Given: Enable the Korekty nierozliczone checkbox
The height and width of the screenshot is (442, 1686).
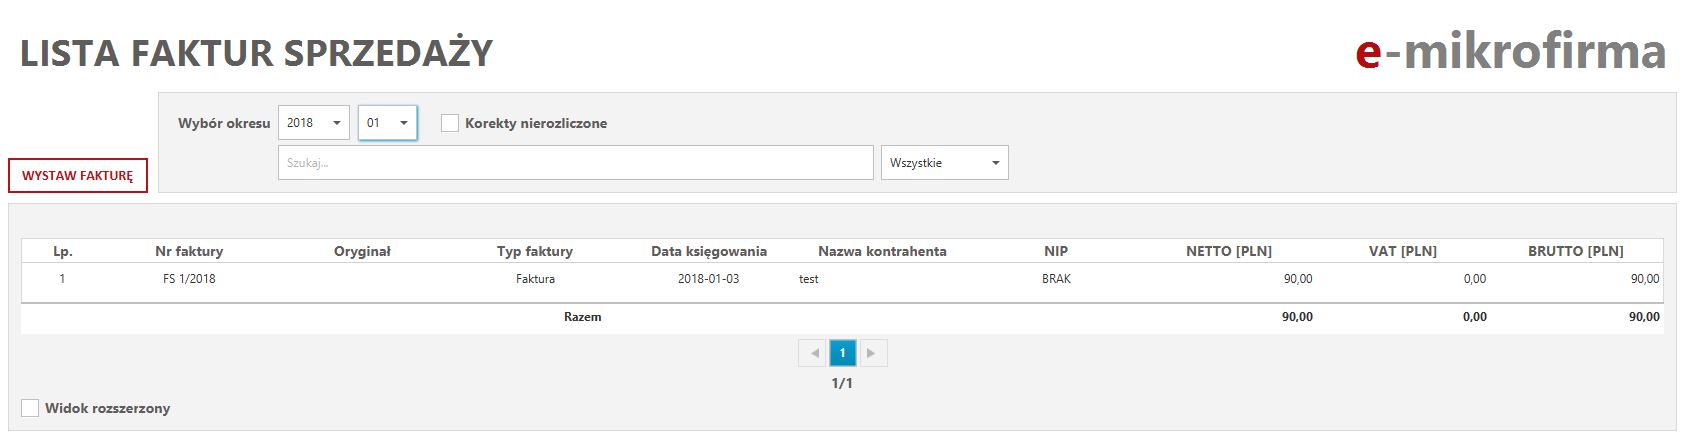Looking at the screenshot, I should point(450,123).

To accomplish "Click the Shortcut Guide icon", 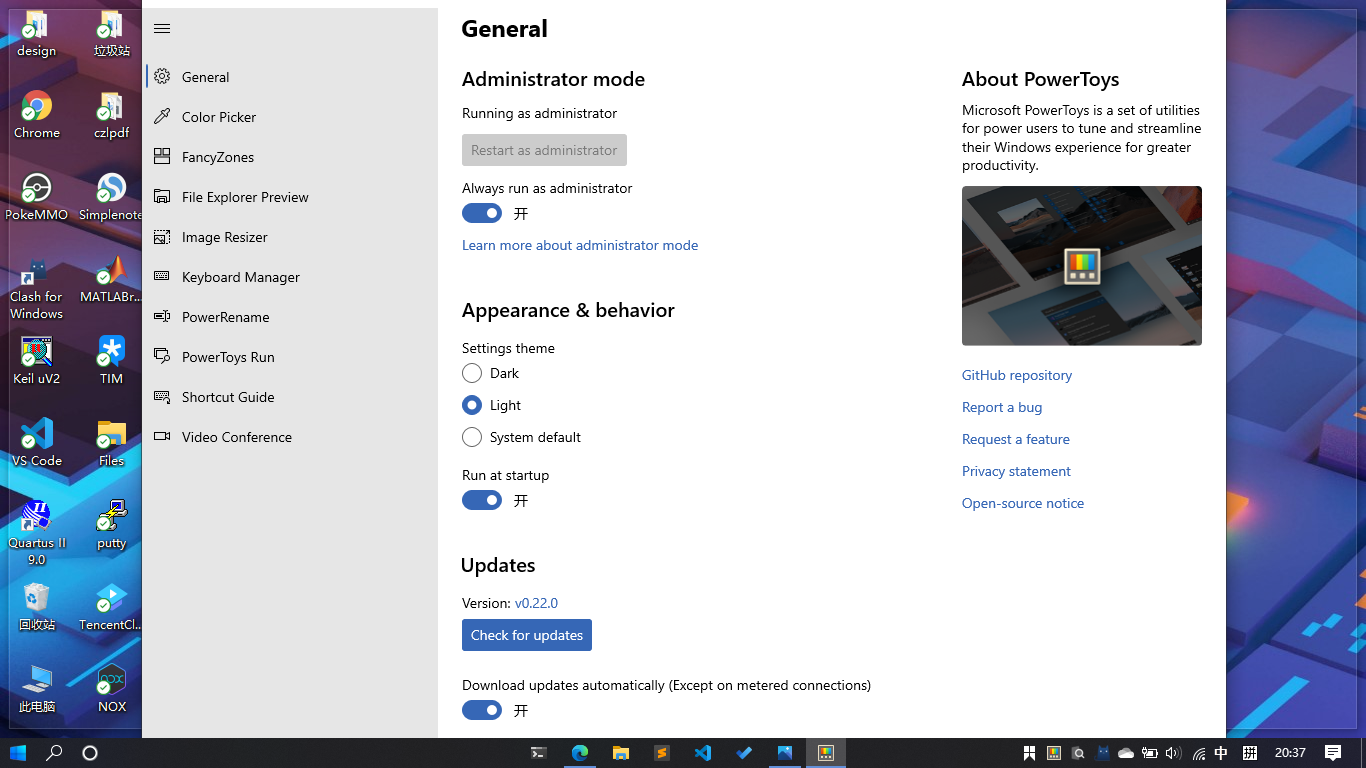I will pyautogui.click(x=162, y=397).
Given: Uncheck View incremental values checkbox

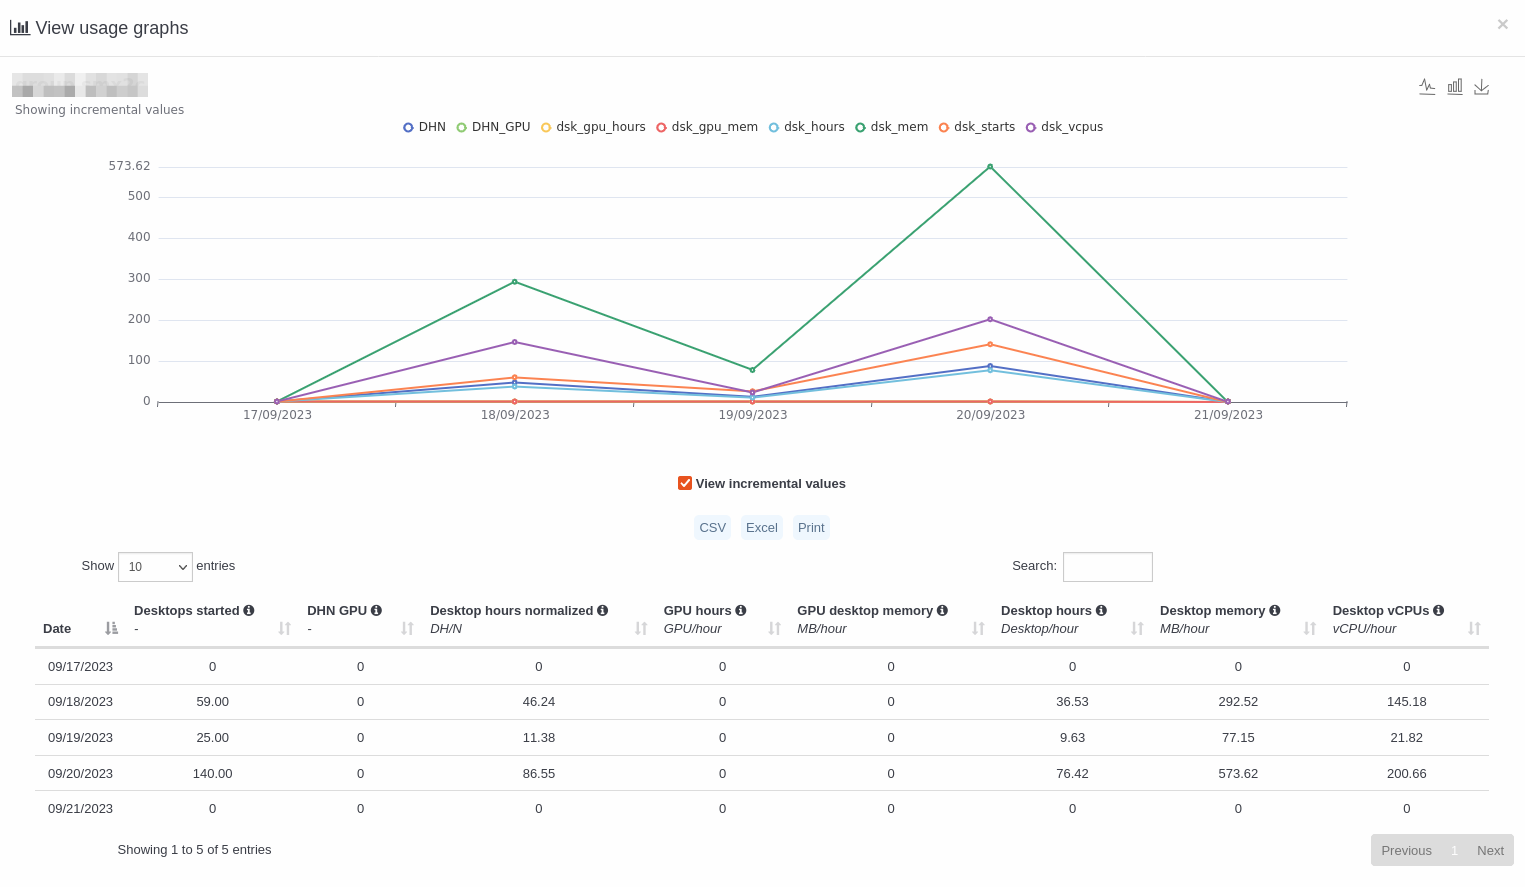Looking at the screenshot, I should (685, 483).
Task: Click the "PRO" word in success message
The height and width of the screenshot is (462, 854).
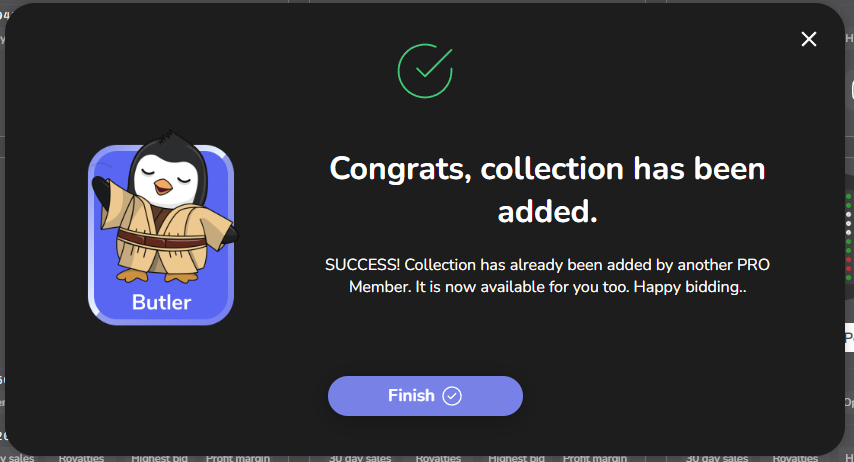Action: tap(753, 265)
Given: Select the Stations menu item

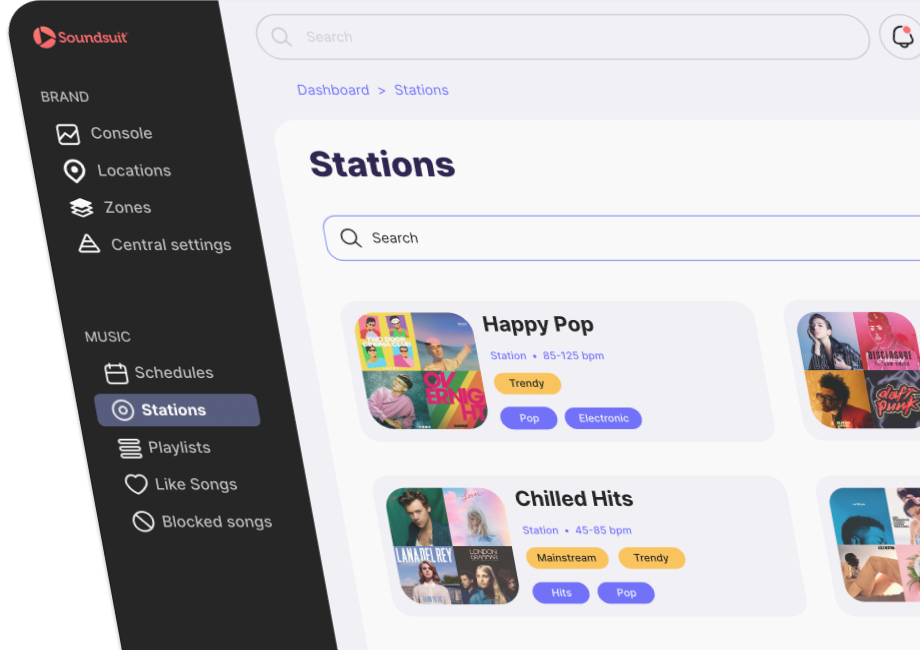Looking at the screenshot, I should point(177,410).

== == ==

## Job
Swap "incremental" for "cumulative" in the lines from the one with "Given: Uncheck View" up to and including the one with "Action: tap(753, 265)". Return only those lines, otherwise unchanged, and leave the pictures out.

## Complete answer
Given: Uncheck View cumulative values checkbox

Looking at the screenshot, I should (685, 483).
Task: Click the "PRO" word in success message
The height and width of the screenshot is (462, 854).
Action: tap(753, 265)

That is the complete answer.